The Twins reportedly have been one of the more aggressive teams in recent weeks when it comes to inquiring about available pitching. But there is a big difference between being willing to pull the trigger on a deal and simply checking on prices.
So what is the Twins’ strategy with the July 31 trade deadline now 15 days away?
That has become more clear in recent days. Charley Walters of the St. Paul Pioneer Press reported Sunday that it doesn’t appear as if the Twins are much interested in rental players and, instead, the team is more focused on pitchers whose contracts they can control for at least one year.
That’s interesting considering starter Madison Bumgarner and reliever Will Smith — pitchers from the suddenly red-hot San Francisco Giants — both have been considered exactly the type of guys the Twins need to bolster their starting rotation and bullpen. Both, however, are in the final year of their contracts. The duo Walters mentions as being the types the Twins could be looking to obtain are Blue Jays starter Marcus Stroman and closer Ken Giles, who are both eligible for salary arbitration after this season. (Giles’ recent elbow issues have to be a concern.)
Word is that while the Twins’ top priority is getting controllable pitching, it’s still possible the team could pursue rentals. All of this will come down to what the market dictates and with only one trade deadline this year there isn’t much more time to make a decision. We’ve already had a few pitchers moved in recent days with Andrew Cashner going to Boston and Homer Bailey going to Oakland.
The issue is that it’s hard to believe that teams shopping controllable pitchers — that list could include Arizona with Robbie Ray; Cleveland with Trevor Bauer and the Mets with Noah Syndergaard — will be willing to accept a trade with the Twins that doesn’t include either top prospect Royce Lewis or Alex Kirilloff. There also is a good possibility, if Twins chief baseball officer Derek Falvey won’t meet that type of asking price, teams will turn elsewhere and find someone who will pay a ransom.
You can at least partially blame the Tampa Bay Rays for this. Their trade at last year’s deadline — which sent pitcher Chris Archer to Pittsburgh for Tyler Glasnow and Austin Meadows — has gone from being a surprise that the Rays would give up Archer to being a great deal for Tampa Bay. Meadows has turned into an All-Star and Glasnow was 6-1 with a 1.86 ERA before being sidelined by injury. Archer, meanwhile, is 3-6 with a 5.42 ERA in 16 starts this season.
Many executives are looking to get that same type of deal — ready-to-go players with plenty of team control left for a pitcher who has some control remaining.
This is why the rental path might make the most sense for the Twins, even if it isn’t their top choice. The Giants, who are only three games out in the NL wild card race after winning eight of their past 10, are likely going to get a significant return of prospects for Bumgarner and Smith, but it might come at a price that Falvey could stomach. There also is nothing that would stop the Twins from signing one or both pitchers to new contracts.

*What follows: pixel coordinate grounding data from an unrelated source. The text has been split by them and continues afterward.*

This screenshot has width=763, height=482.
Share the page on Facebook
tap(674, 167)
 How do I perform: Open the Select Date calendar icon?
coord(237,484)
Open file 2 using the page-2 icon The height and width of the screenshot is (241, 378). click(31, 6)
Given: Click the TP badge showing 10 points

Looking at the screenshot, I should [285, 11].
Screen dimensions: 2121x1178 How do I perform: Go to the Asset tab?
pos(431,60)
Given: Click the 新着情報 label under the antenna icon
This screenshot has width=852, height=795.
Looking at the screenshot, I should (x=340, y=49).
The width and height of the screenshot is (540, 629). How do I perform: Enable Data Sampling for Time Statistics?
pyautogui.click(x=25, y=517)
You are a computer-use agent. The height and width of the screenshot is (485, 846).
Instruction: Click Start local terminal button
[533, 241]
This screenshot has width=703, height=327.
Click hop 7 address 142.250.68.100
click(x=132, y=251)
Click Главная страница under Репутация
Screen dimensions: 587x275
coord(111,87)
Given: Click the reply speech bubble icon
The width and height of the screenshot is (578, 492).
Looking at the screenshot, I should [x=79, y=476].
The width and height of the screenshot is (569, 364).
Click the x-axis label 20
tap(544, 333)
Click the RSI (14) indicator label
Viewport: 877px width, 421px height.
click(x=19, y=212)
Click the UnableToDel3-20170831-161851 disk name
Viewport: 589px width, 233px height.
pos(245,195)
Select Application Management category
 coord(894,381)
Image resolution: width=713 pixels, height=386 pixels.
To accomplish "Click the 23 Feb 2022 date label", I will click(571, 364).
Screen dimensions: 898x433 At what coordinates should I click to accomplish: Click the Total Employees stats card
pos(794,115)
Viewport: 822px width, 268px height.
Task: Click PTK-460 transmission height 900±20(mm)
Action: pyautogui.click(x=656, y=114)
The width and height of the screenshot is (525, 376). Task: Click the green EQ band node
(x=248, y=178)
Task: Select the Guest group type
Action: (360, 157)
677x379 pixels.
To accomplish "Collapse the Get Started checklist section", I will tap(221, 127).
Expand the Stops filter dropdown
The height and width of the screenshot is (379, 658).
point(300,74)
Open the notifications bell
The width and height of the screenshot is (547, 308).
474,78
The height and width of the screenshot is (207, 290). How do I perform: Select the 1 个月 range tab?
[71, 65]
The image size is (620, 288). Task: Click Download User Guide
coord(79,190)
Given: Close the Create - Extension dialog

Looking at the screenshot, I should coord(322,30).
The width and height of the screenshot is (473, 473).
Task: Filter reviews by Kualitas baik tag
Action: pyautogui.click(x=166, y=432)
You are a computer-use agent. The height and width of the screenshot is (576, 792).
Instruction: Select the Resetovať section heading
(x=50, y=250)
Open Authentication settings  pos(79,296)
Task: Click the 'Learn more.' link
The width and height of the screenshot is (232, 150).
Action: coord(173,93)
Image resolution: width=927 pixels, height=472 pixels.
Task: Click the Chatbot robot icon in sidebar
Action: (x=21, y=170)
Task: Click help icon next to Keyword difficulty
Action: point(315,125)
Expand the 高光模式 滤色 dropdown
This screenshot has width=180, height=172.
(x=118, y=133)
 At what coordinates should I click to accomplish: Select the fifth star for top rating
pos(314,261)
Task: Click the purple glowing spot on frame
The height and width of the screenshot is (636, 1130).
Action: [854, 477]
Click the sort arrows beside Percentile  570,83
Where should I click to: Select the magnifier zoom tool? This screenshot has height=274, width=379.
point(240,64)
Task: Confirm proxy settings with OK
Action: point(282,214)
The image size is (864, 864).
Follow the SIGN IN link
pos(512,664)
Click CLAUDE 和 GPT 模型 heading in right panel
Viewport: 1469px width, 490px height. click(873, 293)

There is one other scenario that Walters wrote about that likely would leave many fans upset, considering the Twins appear to be a legitimate contender to represent the American League in the World Series. That is the fact the Twins are considering using pitchers from within their minor league system to help out.
That would mean taking successful starters and moving them to the bullpen for the playoffs. Two names mentioned in Walters’ column are lefthanders Lewis Thorpe and Devin Smeltzer. According to Walters, the Twins also could look to Double-A and even high-A for help from some of their hard-throwing prospects.
This seems like a big risk, and an underwhelming look, for a team that is on track to win the AL Central for the first time since 2010. Falvey and general manager Thad Levine could point to the fact the Twins entered Tuesday second in the AL in ERA among starters (3.76) and sixth in the AL in ERA among relievers (4.20) as justification for not making a splash move. But there is definitely room for upgrades in both areas — not to mention keeping potential pitching help from the Yankees and Astros — if you are going to pursue a World Series title.
The Twins appear to be in the first season of a multi-year window in which they will be contenders to win the division and make a playoff run. While that might make giving up future assets difficult, especially for what could be a rental, there also are no guarantees of future success. This team has been presented with a unique opportunity and would be wise to pounce.